What you need to do: Please copy each of the items below word for word, changing nothing.

------

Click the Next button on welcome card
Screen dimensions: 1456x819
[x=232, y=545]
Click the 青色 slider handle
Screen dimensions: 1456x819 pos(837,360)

------

Answer to this exercise:
Click the Next button on welcome card
Screen dimensions: 1456x819
[x=232, y=545]
Click the 青色 slider handle
Screen dimensions: 1456x819 pos(837,360)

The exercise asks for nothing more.